La nullité de la clause par laquelle le salarié renonce à des avantages conventionnels se prescrit par 5 ans

Dans un arrêt du 23 janvier 2019, la Cour de cassation rappelle le principe selon lequel il est interdit pour le salarié de renoncer aux avantages qu’il tire d’une convention collective ou de dispositions statutaires d’ordre public (Cass. Soc. 23 janvier 2019 n°17-21867). La sanction est la nullité de la convention ou de la clause concernée. La nouveauté de l’arrêt est qu’il précise qu’il s’agit d’une nullité relative, qui ne peut donc être invoquée que par le salarié, et qui se prescrit par 5 ans. Le délai de prescription débute au jour de la signature de la convention, de sorte qu’au-delà de ce délai, le salarié est forclos à agir et la convention s’applique.

Dans cette affaire, le salarié, qui exerçait la profession de menuisier, bénéficiait, en application du décret du 14 juin 1946, d’indemnités de logement et de chauffage à vie. En 2005, il a signé avec son employeur deux contrats prévoyant le rachat anticipé de ses indemnités de logement et de chauffage moyennant le versement d’un capital.
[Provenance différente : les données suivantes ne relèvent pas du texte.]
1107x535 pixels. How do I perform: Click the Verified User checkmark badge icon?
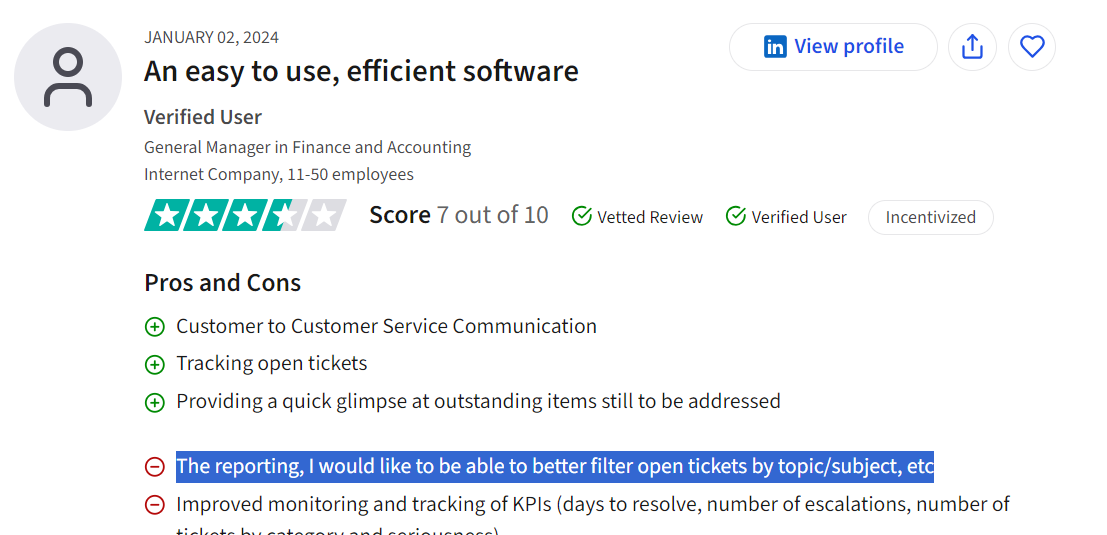(736, 216)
Le salarié explique qu’il en avait déduit que la société reprendrait le versement des indemnités après l’amortissement du capital et qu’il ne pensait donc pas avoir renoncé à un avantage statutaire. Lorsqu’il a compris son erreur, il a introduit une action en justice pour demander l’annulation des conventions et le versement des indemnités de logement et de chauffage. Mais les juges ont constaté que le salarié avait saisi le CPH en 2012, soit sept ans après la signature des contrats. Il est donc forclos à agir.